■ **Aangeleverde tekst**
========================

Trendrapport open data 2015

Het kabinet kan nog veel meer gegevens als open data aanbieden dan op dit moment het geval is. Dat blijkt uit internationale voorbeelden waarbij meer informatie als open data gepubliceerd wordt, zoals de zorg (data over verleende zorg) en voedselveiligheid (uitkomsten van inspectiebezoeken bij horecagelegenheden). Dit staat in ons Trendrapport open data 2015.
 

Conclusies

Gestage opmars

We zien dat het kabinet en de afzonderlijke departementen in het afgelopen jaar stappen hebben gezet om ervoor te zorgen dat open data gangbaarder worden. Mede naar aanleiding van ons eerste Trendrapport open data coördineert het Ministerie van BZK momenteel een rijksbrede dataset-inventarisatie. Uit die inventarisatie wordt voorjaar 2015 duidelijker over welke data (open en gesloten) de overheid beschikt. Dit is een belangrijke stap, omdat daarmee beter kan worden bepaald welke open data beschikbaar kunnen worden. Hiermee volgt Nederland de goede voorbeelden van het Verenigd Koninkrijk en de Verenigde Staten. Deze landen ontsluiten via nationale dataportalen open data en bieden inzicht in welke data (vooralsnog) gesloten zijn. Dat past bij een open en transparante overheid.

========================

■ **Opdracht**
Geef alsjeblieft letterlijk een stuk uit de tekst over open data weer: begin bij de woorden "Het kabinet kan" en stop na "open data 2015.". Het materiaal hieronder staat los van de tekst over open data.

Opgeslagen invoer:
========================

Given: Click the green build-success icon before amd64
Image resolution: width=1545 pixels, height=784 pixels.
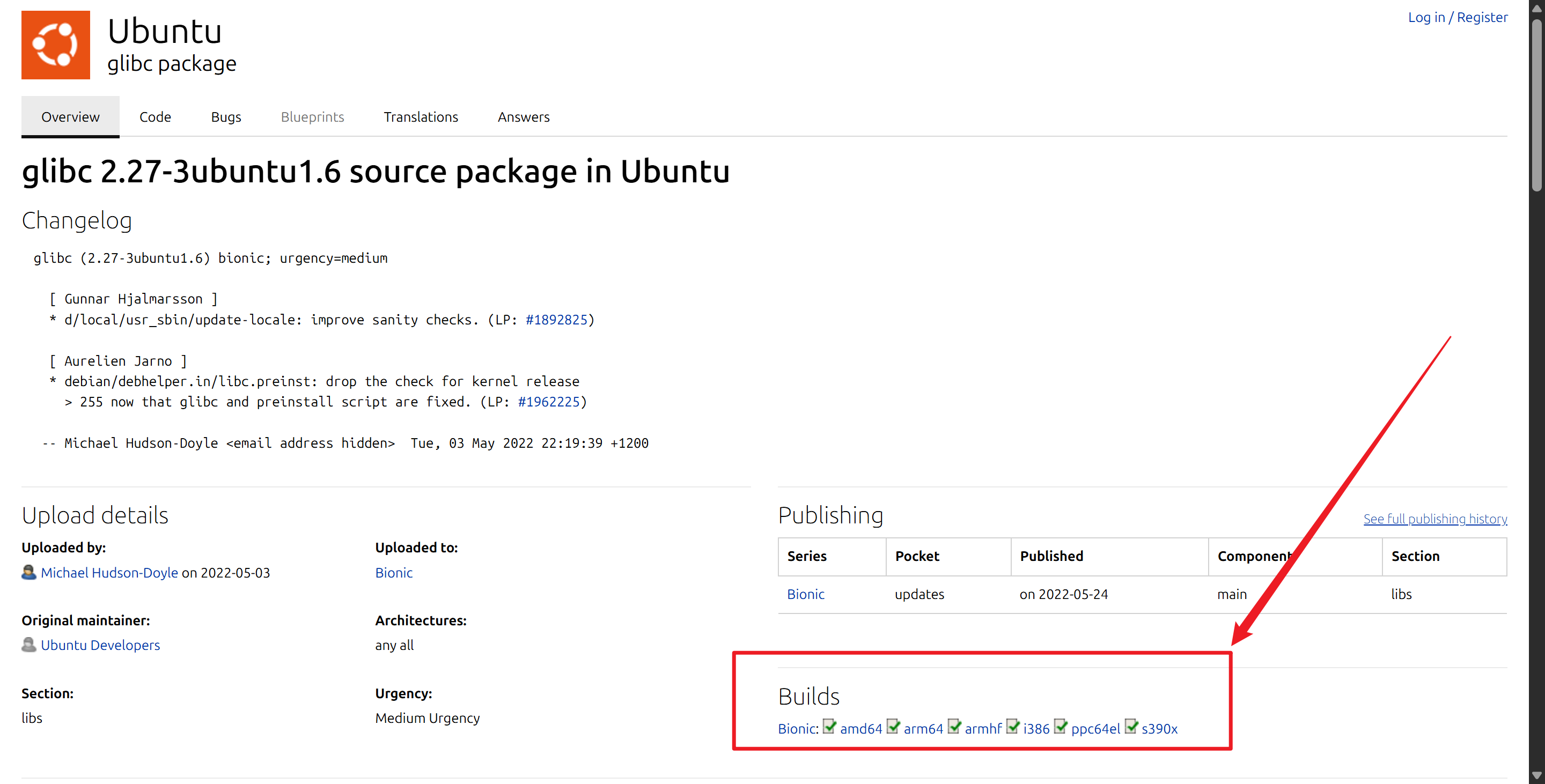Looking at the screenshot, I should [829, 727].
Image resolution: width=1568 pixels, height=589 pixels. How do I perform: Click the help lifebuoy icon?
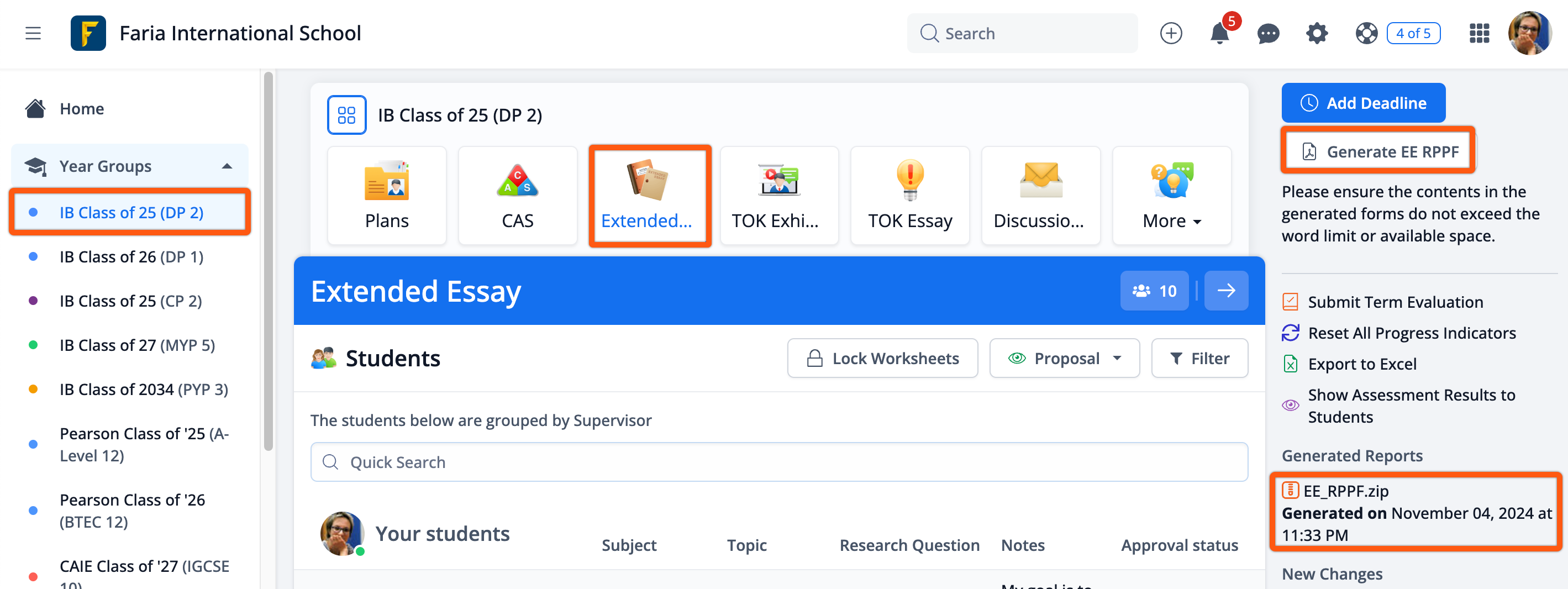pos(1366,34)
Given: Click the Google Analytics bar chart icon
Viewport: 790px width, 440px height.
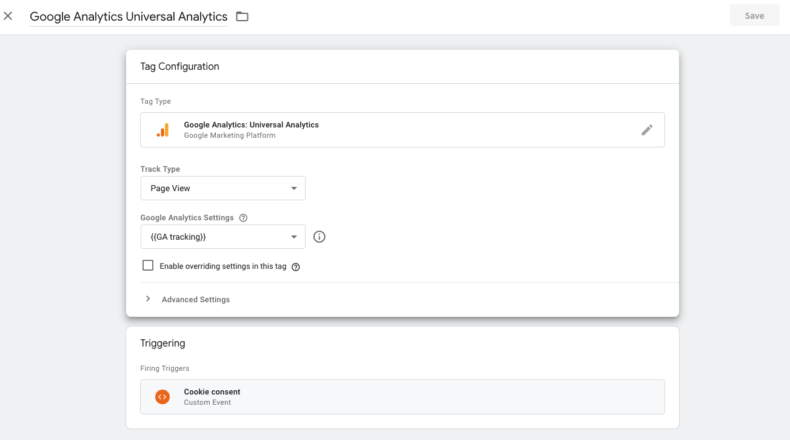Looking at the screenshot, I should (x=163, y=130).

========================

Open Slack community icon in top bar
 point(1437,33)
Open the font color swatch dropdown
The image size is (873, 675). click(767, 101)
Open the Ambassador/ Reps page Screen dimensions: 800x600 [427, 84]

========================

■ **Jouw antwoord**
Het kabinet kan nog veel meer gegevens als open data aanbieden dan op dit moment het geval is. Dat blijkt uit internationale voorbeelden waarbij meer informatie als open data gepubliceerd wordt, zoals de zorg (data over verleende zorg) en voedselveiligheid (uitkomsten van inspectiebezoeken bij horecagelegenheden). Dit staat in ons Trendrapport open data 2015.